Coronavirus

Senkung der Mehrwertsteuer

Das Corona-Konjunkturpaket sieht eine Senkung des Mehrwertsteuersatzes von 19 auf 16 Prozent bzw. von sieben auf fünf Prozent im ermäßigten Satz vor. Die Regelung ist zeitlich begrenzt und gilt nur vom 1. Juli bis zum 31. Dezember 2020.
Im Gastgewerbe gilt vom 1. Juli 2020 bis 30. Juni 2021 der ermäßigte Steuersatz für alle Restaurant- und Verpflegungsdienstleistungen mit Ausnahme der Abgabe von Getränken.
Jeder Unternehmer muss individuell entscheiden, ob er mit der Senkung der Umsatzsteuer seinen Gewinn erhöht oder durch Senkung der Preise Kaufanreize schafft.

Wann fällt die Senkung an? 

Die Senkung betrifft die Rechtsgeschäfte, bei denen die Leistung innerhalb dieses Zeitraums ausgeführt wird, da die Mehrwertsteuer erst dann anfällt. Es kommt also nicht auf den Zeitpunkt des Vertragsschlusses an. Bei Dienstleistungen ist der Tag der Ausführung maßgeblich. Im Versandhandel ist es der Tag, an dem die Ware zur Auslieferung übergeben wird. Im Werkvertragsrecht (z.B. bei einer Bauleistung) ist es der Tag der Abnahme.
Für Teilleistungen kommt es jeweils auf den Zeitpunkt der Teilleistung, nicht auf den der Gesamtleistung an.
Nur bei grenzüberschreitenden Leistungen innerhalb der EU zwischen Unternehmern ist für den Anfall der Mehrwertsteuer der Zeitpunkt der Ausstellung der Rechnung ausschlaggebend.
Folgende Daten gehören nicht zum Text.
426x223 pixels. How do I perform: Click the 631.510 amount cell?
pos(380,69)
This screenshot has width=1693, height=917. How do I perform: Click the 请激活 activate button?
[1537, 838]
Preisangaben und Rechnungen anpassen

Sind Preise für die eigene Leistung auf der Website, Preisschildern, Rechnungen etc. angegeben, sind Anpassungen nötig.
Auf Rechnungen sind gemäß § 14 Abs. 4 Nr. 8 Umsatzsteuergesetz der Steuersatz und der konkrete Steuerbetrag auszuweisen. Gerade in den Übergangszeiten Juli 2020 und Januar 2021 ist darauf zu achten, dass die Höhe der Umsatzsteuer entsprechend des Leistungszeitpunkts korrekt angegeben wird. Registrierkassen müssen entsprechend umgestellt werden.
Auch Websites, Etiketten, Bestelllisten oder Kataloge enthalten Preise. Gegenüber Verbrauchern ist gemäß § 1 Abs. 1 Preisangabenverordnung der Gesamtpreis anzugeben. Das ist der Preis einschließlich Umsatzsteuer und sonstiger Preisbestandteile. Hier empfiehlt sich ein pauschaler Hinweis (z.B. „einschließlich/inkl. MwSt.“). Es besteht keine Pflicht, die konkrete Höhe anzugeben. Auf diesem Wege erspart man sich, die jeweils zum Stichtag (1. Juli 2020 und 31. Dezember 2020) nötige Anpassung der Angaben. Entscheidet man sich dafür, die Mehrwertsteuersenkung an seine Kunden weiterzugeben, kann man sich in der Regel auch die Anpassung von Etiketten sparen, indem gemäß § 9 Abs. 2 Preisangabenverordnung ein pauschaler Rabatt gewährt wird. Hiervon ausgenommen sind preisgebundene Waren wie Bücher, Zeitschriften oder verschreibungspflichtige Medikamente.